Generation X has fallen behind Millennials in retirement savings, and the future is looking bleak for the generation that came of age in the 1990s. Gen-Xers have the highest level of financial insecurity of any generation, with more than 80% saying they don’t have enough saved for retirement. It’s no surprise, then, that so many in this age bracket prefer not to think about the future. Forty-five percent say that retirement is too far away to think about, even though the older members of this generation are only about a decade away from retirement.
So what’s behind these numbers? Is Generation X just lazy? Hardly. A complicated picture of a struggling generation is beginning to emerge.
Unrealistic Retirement Expectations
Generation X’s parents were the last generation to get reliable pensions that made retirement affordable—and even easy. This left the members of Gen-X with unrealistic perceptions about the ease with which they could retire, the extend to which they could rely on employer pensions and other incentives, and the amount of work necessary to retire. Add in the problem of lagging wages and the longer trajectory to a fruitful career and it becomes clear that Generation X members earn less, and save for shorter periods of time.
Errors in Perception
The members of Generation X have resisted traditional signs of getting old. They dye their hair, stay on top of fashion trends, and listen to “young” music. They don’t see themselves as old, and don’t see themselves getting old any time soon. They also don’t see themselves as old enough to retire, or even old enough to contemplate retirement. The result is a generation that is woefully unprepared for the future. Gen-Xers need to realize—and realize now—that they, like everyone else, will one day be old. Ignoring this fact won’t make it go away, but it will absolutely make retirement less pleasant when it finally arrives.
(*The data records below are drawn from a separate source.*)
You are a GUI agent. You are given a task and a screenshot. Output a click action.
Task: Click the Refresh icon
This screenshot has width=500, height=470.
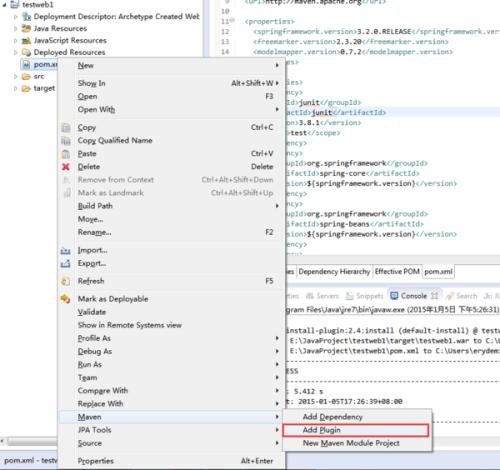(x=66, y=281)
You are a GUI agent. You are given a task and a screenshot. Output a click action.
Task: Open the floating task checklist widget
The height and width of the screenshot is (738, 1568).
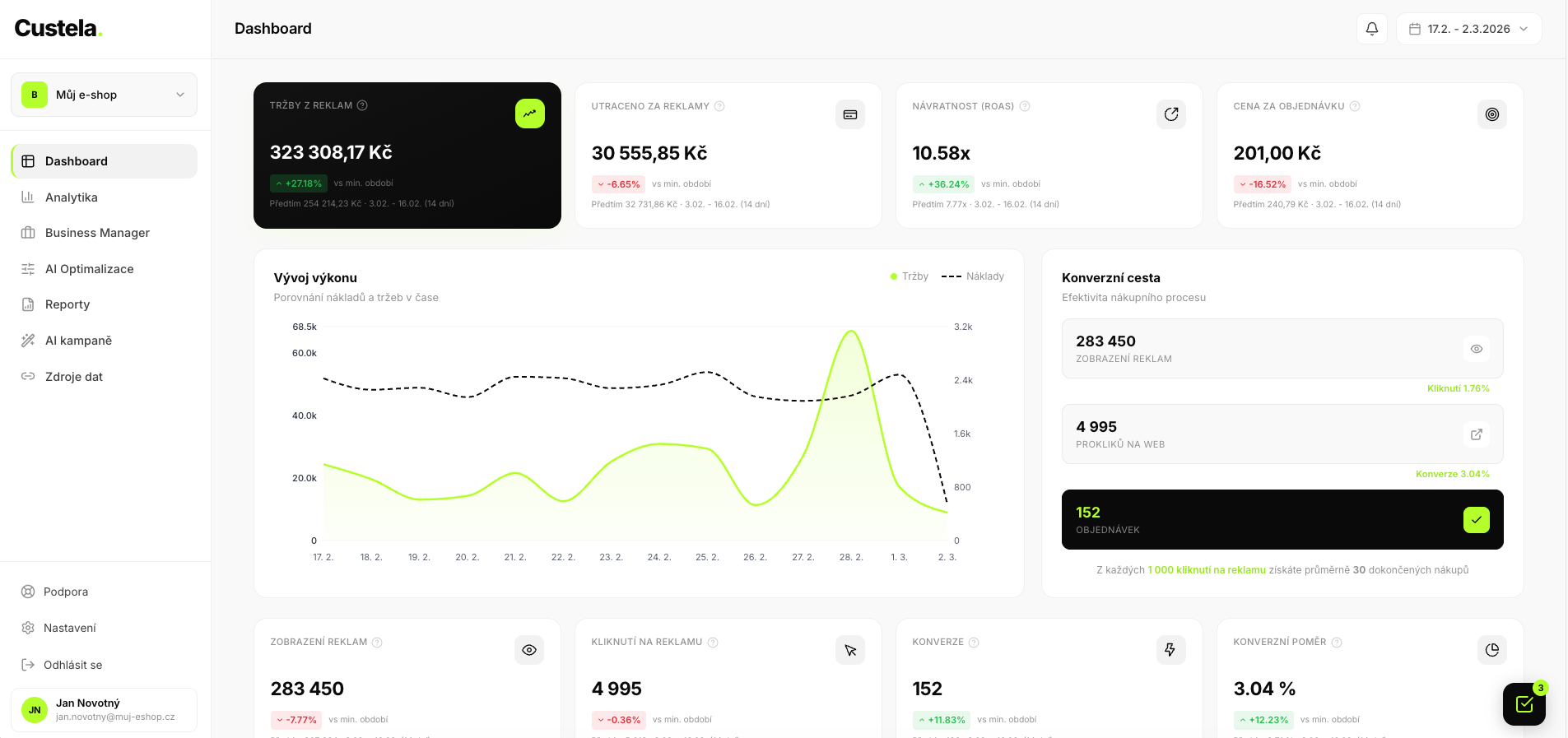1524,704
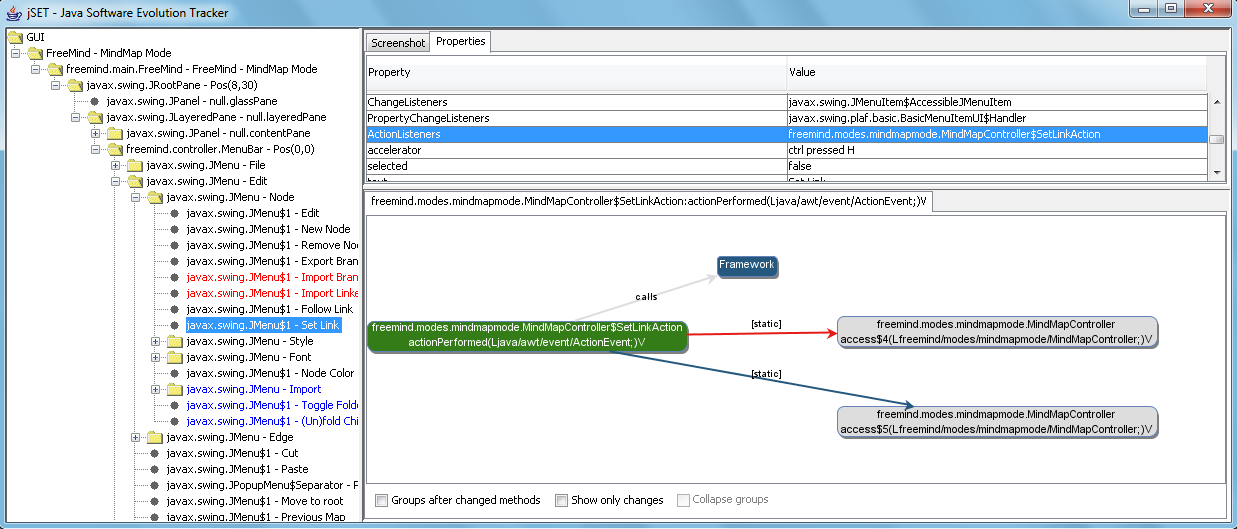Collapse the JMenu - Edit tree node

point(116,181)
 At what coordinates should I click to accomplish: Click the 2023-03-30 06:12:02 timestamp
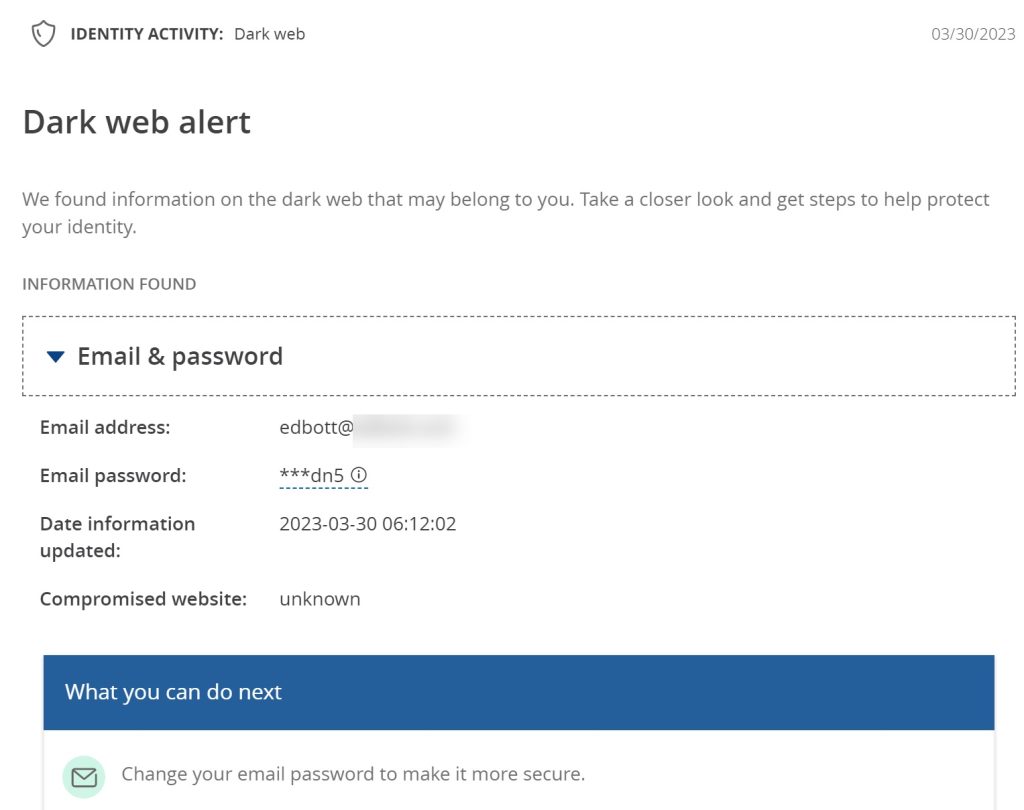pyautogui.click(x=367, y=524)
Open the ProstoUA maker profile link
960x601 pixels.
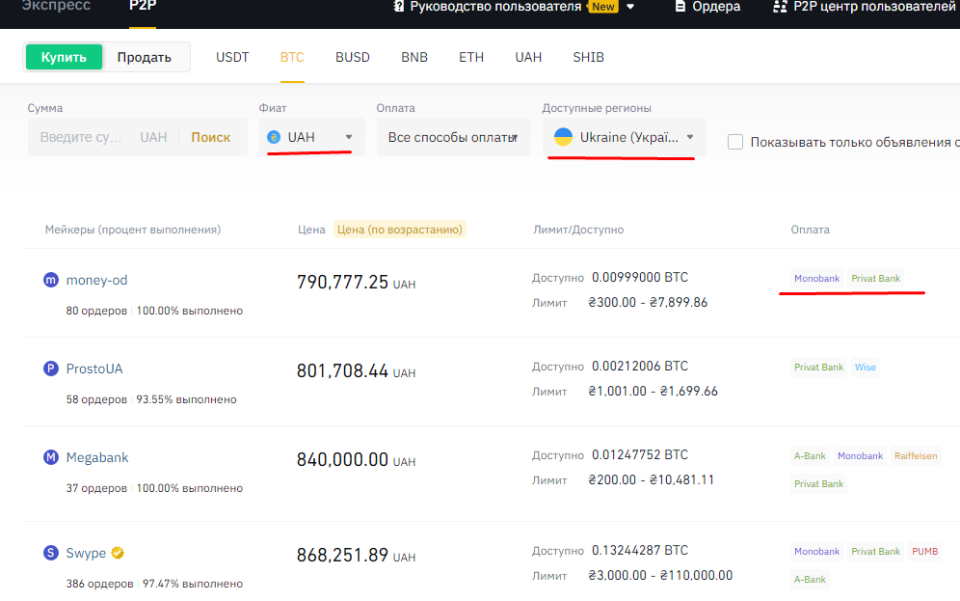[94, 369]
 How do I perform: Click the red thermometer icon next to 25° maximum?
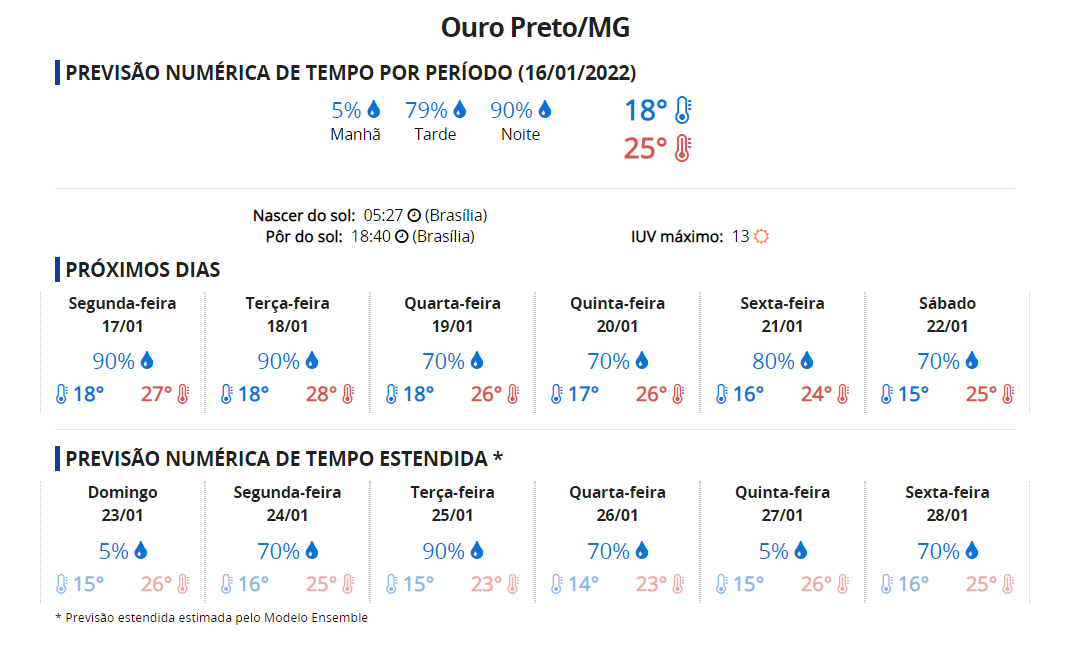682,148
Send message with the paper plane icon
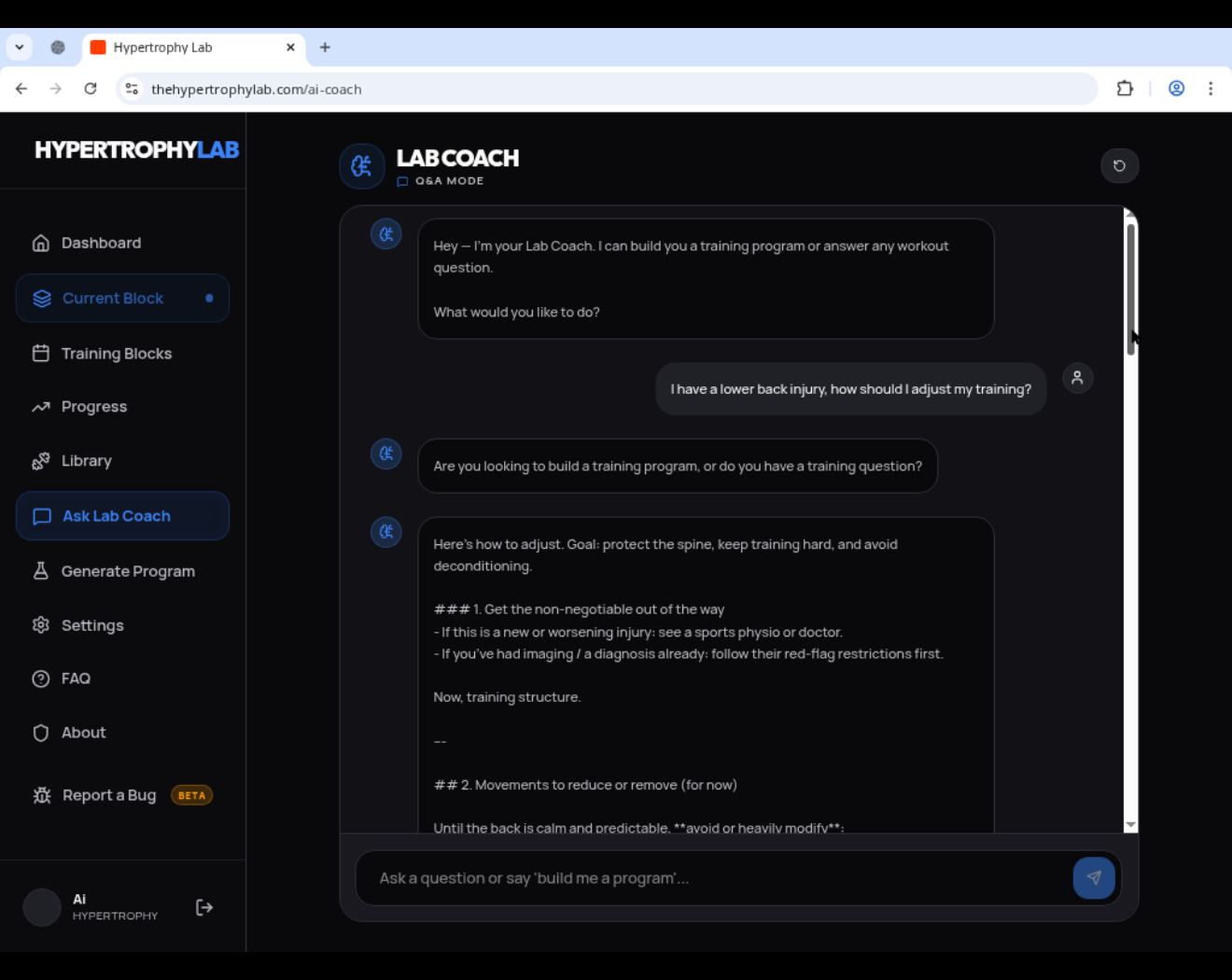 pyautogui.click(x=1093, y=877)
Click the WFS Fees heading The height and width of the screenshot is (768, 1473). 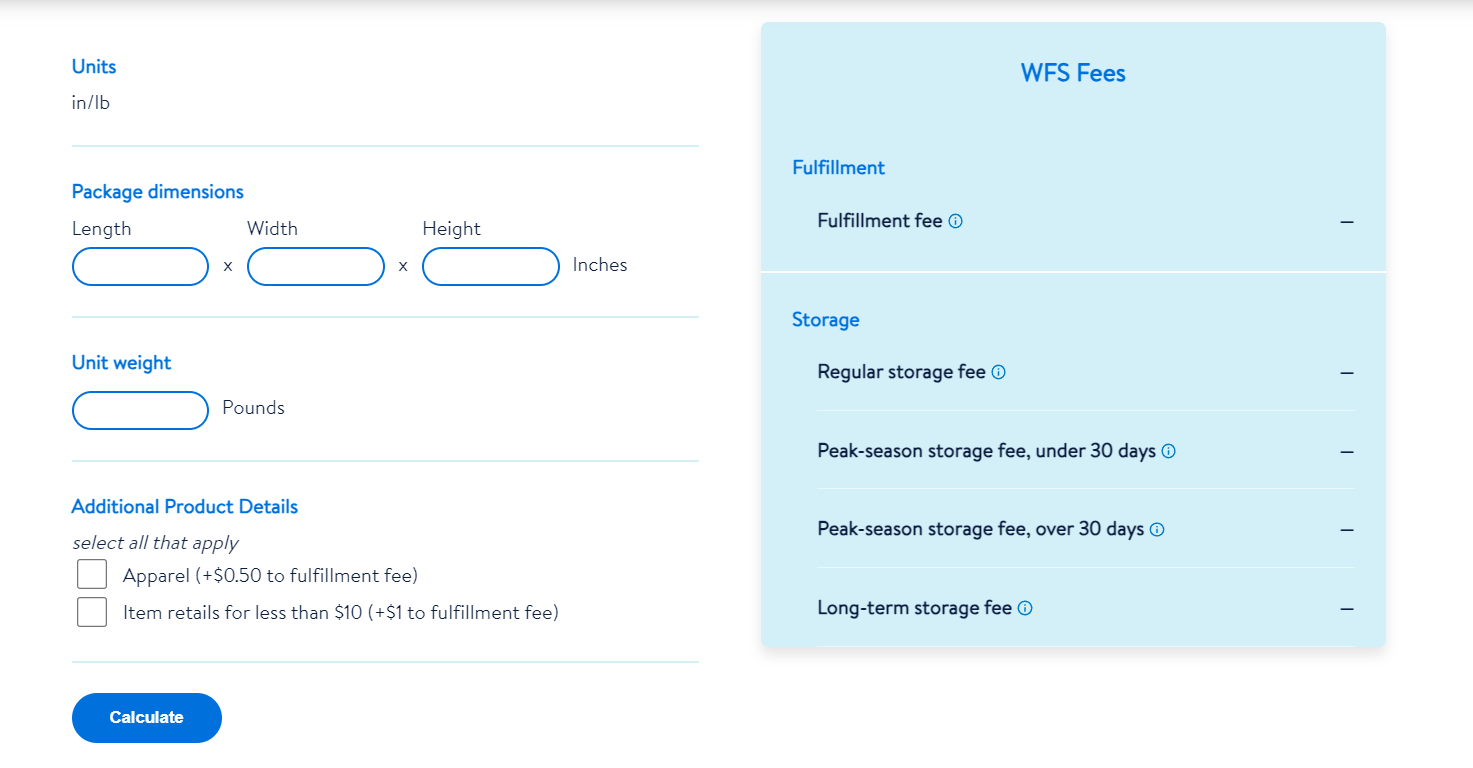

Millennials have struggled more than any previous generation to get jobs in the wake of the Great Recession. Perhaps that’s why so many experts have failed to notice the struggle many Generation X members face. This generation was hit the hardest by the Great Recession, which struck just as their earnings should have been peaking. The result? Many Gen-Xers continue to live paycheck to paycheck. It’s easy to fault them for their failure to plan, but the truth is that if you’re not making enough money, you can’t save enough either.
Longer educational trajectories and delayed childrearing led many Gen-Xers to delay buying their first home. That means some will still owe on a mortgage at retirement. Others are scrambling to get their debt under control. Add in the housing bubble that hit in 2007 and you have a recipe for lagging home values and soaring mortgage payments.
Gen-Xers who want to get ahead have one option as they age into retirement. Those who are over 62 and own their own homes can tap into their home’s equity with a reverse mortgage. This loan offers money that doesn’t have to be repaid so long as you remain in your home and comply with the loan’s terms. For Gen-Xers who want a small cushion in the future, this could be a good bet.